The Tunisian subsidiary of the Qatari banking group, QNB, ended the year 2019 with a record deficit of 46.6 million dinars, after a profit of 3.2 million dinars in 2018.
This underperformance is due in particular to the surge in the cost of risk.
Thus, allocations to provisions on receivables increased from 8.8 million dinars in 2018 to 34.2 million dinars at the end of December 2019, a growth of 288%.
Similarly, net allocations to additional provisions increased from 2.4 million dinars to 10.4 million.

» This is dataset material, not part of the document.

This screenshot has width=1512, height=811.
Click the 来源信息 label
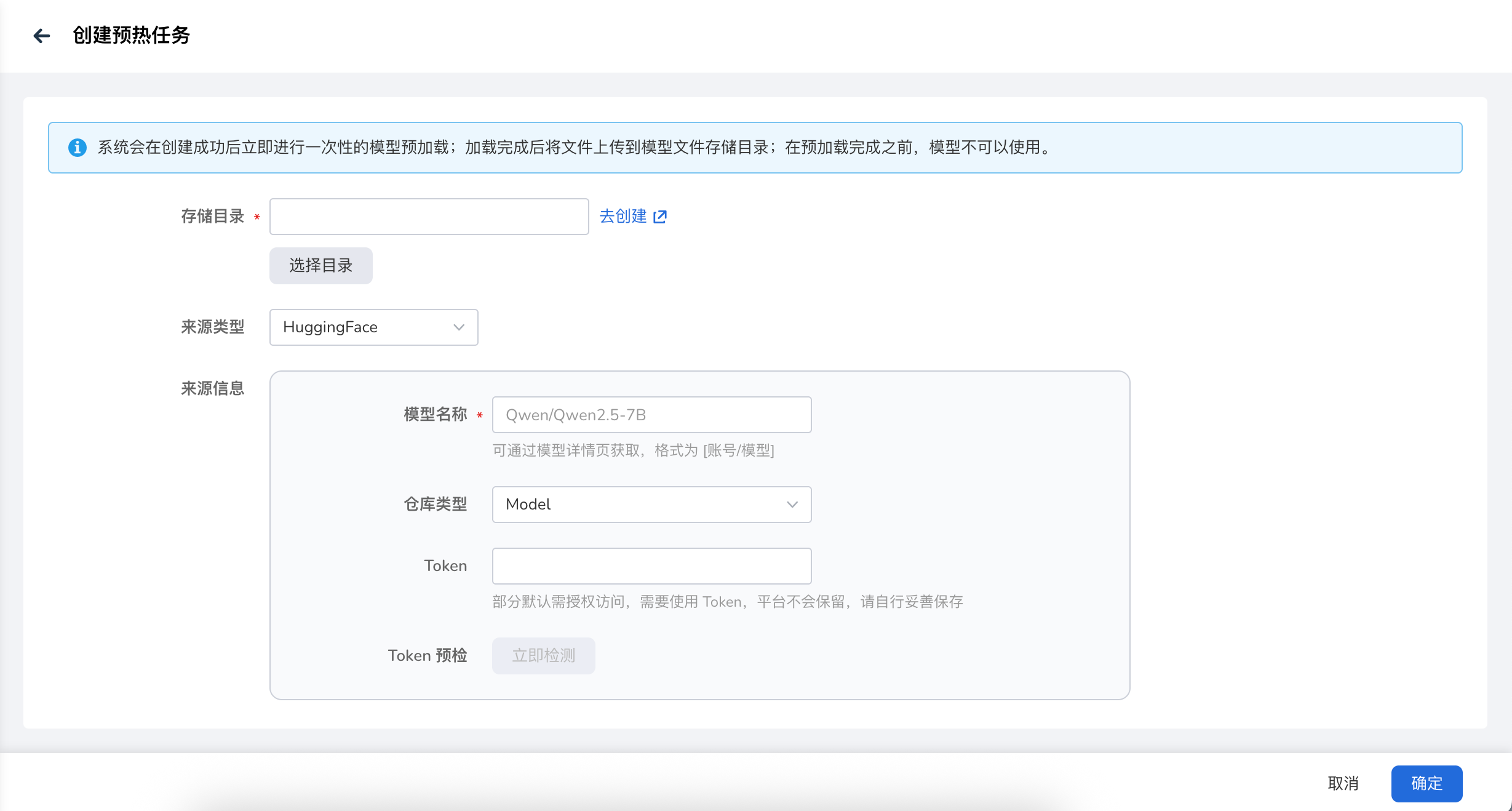pyautogui.click(x=212, y=388)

Nevertheless, the bank saw its total operating income increase by 13.8% to 143.8 million dinars, compared to 126.4 million dinars a year earlier, mainly due to the 18% increase in interest payments.
On the same line, operating expenses increased by 24.7% to 95.5 million dinars, compared to 76.6 million in 2018.
This increase is the result of the combined effect of the increase in interest incurred and the increase in losses on commercial securities portfolio.
Consequently, the Net Banking Product (NBP) posted a slight decline of 3% to 48.3 million dinars, compared to 49.8 million at the end of December 2018.
Taking into account the additional provisioning effort mentioned above, the operating result for the year is a deficit of 44.9 million dinars, compared to a surplus of 4 million in 2018.